Regarding recommendations emanating from a Minister, there is also the case of HjiSavva and Another v. The Republic (1967) 3 C.L.R., 155 where at page 182, it is stated:-

“As it is clearly to be derived from the case of Frangoullides (No. 2) and The Republic (1966) 3 C.L.R. 676 the recommendations of a Minister, who is the political Head of a Ministry, cannot be substituted for the recommendations of the public officer who is the Head of a particular Department, and who is the person primarily responsible for the [*253] proper functioning of the branch of public service under him and for making recommendations about those serving in such branch.

The relevant communications of the Minister of Agriculture were addressed by him to the Commission for the purpose of drawing attention to certain special personal considerations affecting the interested party, who was a member of the staff of a Department coming under his Ministry. But such communication did not also, entitle the Commission to take consequent action beyond, or inconsistent with, the proper exercise of its powers, as it has done. The views of the Minister, which he, obviously, felt that he had to place before the Commission, in order to inform it fully of the position as he saw it, could only be acted upon to the extent to which it was possible to do so within the proper limits of the exercise of the relevant competence of the Commission. They could not be taken-and no doubt they were never intended-to be a licence to the Commission to exceed such limits.”

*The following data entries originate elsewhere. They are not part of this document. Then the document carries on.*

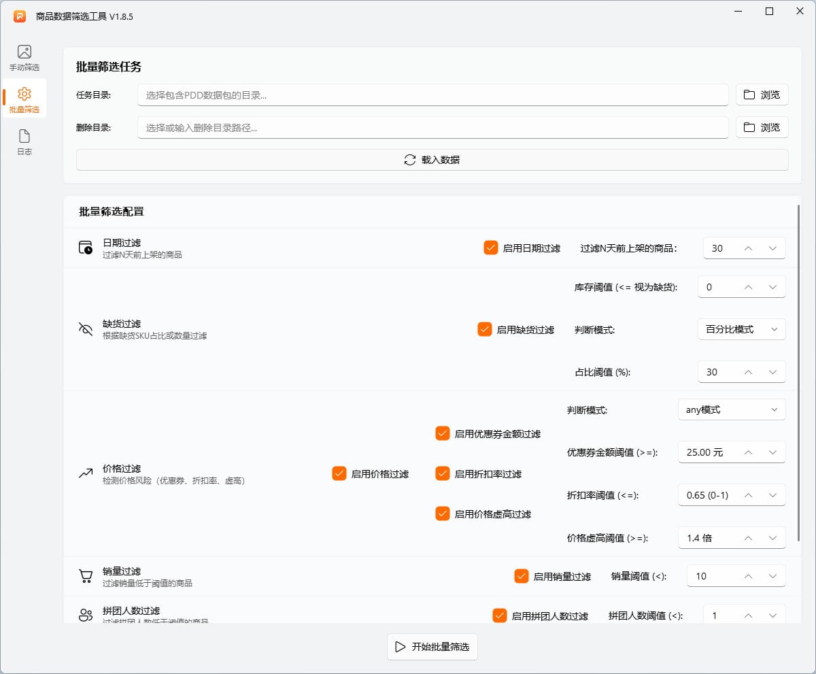The image size is (816, 674).
Task: Open the 百分比模式 dropdown
Action: click(x=741, y=330)

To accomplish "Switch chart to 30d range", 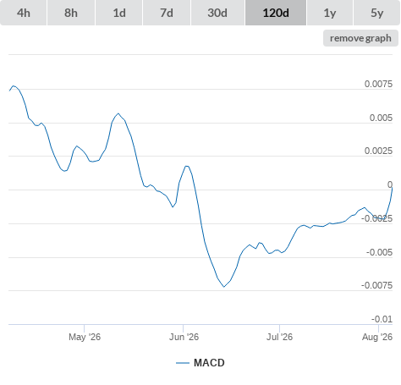I will click(x=217, y=13).

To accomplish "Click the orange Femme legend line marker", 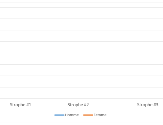I will pyautogui.click(x=88, y=115).
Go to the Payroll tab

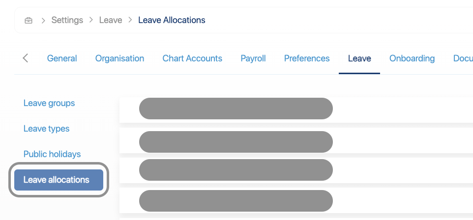point(253,58)
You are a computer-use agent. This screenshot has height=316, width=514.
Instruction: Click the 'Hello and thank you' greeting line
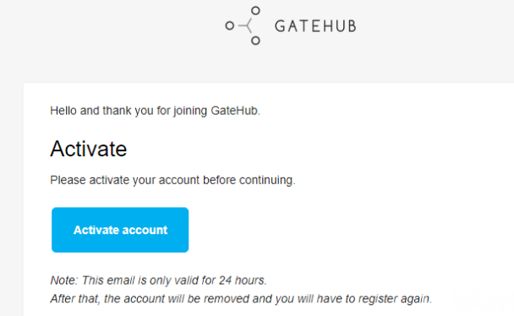(x=155, y=111)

From the above principles it may be deduced that the question whether the taking of the sub judice decision was materially affected by the recommendations of the Appropriate Authority or not, is a most significant consideration in determining the legality of such an administrative act. The consideration, however, of this aspect in the present case, is gravely handicapped by the fact that the way these recommendations were recorded in the relevant minutes, do not have the required clarity that might assist the Court to decide this issue and generally whether the sub judice decision was duly reasoned or not.

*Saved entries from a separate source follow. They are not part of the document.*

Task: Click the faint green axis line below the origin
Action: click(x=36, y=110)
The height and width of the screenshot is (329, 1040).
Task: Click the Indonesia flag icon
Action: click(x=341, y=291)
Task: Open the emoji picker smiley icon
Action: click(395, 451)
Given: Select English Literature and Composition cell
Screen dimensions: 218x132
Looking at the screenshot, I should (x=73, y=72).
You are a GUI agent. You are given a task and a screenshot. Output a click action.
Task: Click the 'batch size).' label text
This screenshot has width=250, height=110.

The duty of a collective organ to keep proper minutes and the legal consequences in case of such a failure; has been aptly summed up by reference to the authorities on the subject by Mr. Justice Hadjianastassiou in his recent judgment in Pantelis Kyprianou & Others (No. 2) v. The Republic, Cases No .362/72 and 366/72 (reported in this Part at p. 187 ante) where he says:-

“It seems that in the absence of any legislative provision regulating the matter, the non-keeping of minutes by a collective organ does not always (a question to be decided on the merits of each case) vitiate a particular administrative decision, except, I repeat, if the absence of such [*254] minutes or clarity in the minutes tends to deprive the decision of due reasoning. Having gone into the decided cases, it appears that mainly the requirement of keeping written records is primarily for purposes of good administration. (See HadjiLouca v. The Republic (1969) 3 C.L.R. 570 at p. 574; and Korai and Another v. The Cyprus Broadcasting Corporation, (1973) 3 C.L.R. 546 at pp. 564-565; also Kyriacopoullos on Greek Administrative Law, 4th ed. Vol. 2 p. 26, and Stassinopoullos on the Law of Administrative Acts, (1951) 223, as well as the Decisions of the Greek Council of State, in Cases 166 (29) and 107(36)”.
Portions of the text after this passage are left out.